The questions that Malcolm X addresses in this scene is whether the original disciples were Black
Whether Jesus was Black.
How often have we,
As people of Color,
Been surrounded with portraits
Seeing God as white,
And coming to the conclusion
That is why God has not heard our cries
And has abandoned us
Because God obviously did not look like us.
These are Lies.
Fed through the lens of Christianity,
In the hands
But the Creator has not abandoned us,
Because we are Children of Nature,
Children of the Light
The Creator of All
Has given us…
This is where many of you will disagree with me.
I am not asking you to abandon the faith of those beloved mothers and fathers
I am asking you to dig into your roots
The Creator by Ancient Names
I am asking you to listen to the drums…
And when you hear them
Will you respond?
“The African understanding of the supreme deity as Creator and preserve of all that is implies divine order and harmony both in and among the realms of spirit, nature and history.

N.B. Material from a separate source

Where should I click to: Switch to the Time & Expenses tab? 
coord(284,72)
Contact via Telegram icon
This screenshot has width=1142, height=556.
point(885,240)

In the realm of spirit that hierarchical relationship among the supreme deity, the subdivinities, and the ancestral spirits is the paramount exemplar order and harmony, and African peoples seek to emulate it in their familial and tribal communities.” (Douglas, 2005).
And yet, our ancient ways of celebrating and worshiping God have been demonized.
If we are to celebrate African Descent History month, we must lift up all
Because the institutionalization
Of white American Christianity
Attempting to snuff out the LIGHT
Of a People.
“The West’s progressive turning away from functioning spiritual values; its total disregard for the environment and the protection of natural resources; the violence of inner citites with their problems of poverty, drugs, and crime; spiraling unemployment and economic disarray; and growing intolerance towards people of color and the values of other cultures…will eventually bring about a terrible self-destruction.” (Somé , 1994).
There is the confession
I fear for us,
The Children of Light,
Children of Nature
Are trying to erase our presence
And therefore I am at this crossroads,
I am dancing along two paths.
There are t-shirts being sold on the internet that say-
“I am my Ancestor’s dream”
Let’s not allow these dreams to fade,
The Rev. Kwame Pitts, a LSTC alum (M.Div, 2015) dances with the both/and: Serving her Call to be a prophetic Witness of the Gospel as a Rostered and Ordained Pastor in the ELCA; causing chaos whether it is through voting rights (#ELCAVOTES) or contemplating how everyone should be visible in the institution of the Church, especially as the status quo attempts to quell the presence of many voices (#decolonizeLutheranism). When not challenging the institution of Christianity, she has entered the fray of theology/academica once more (S.T.M) in the fertile ground of Chicago Theological Seminary as well as deepening her ties to her Ancestors and exploring the empowering life found in Ifa and Vodoun as resource and a source of liberation theology for the here and now.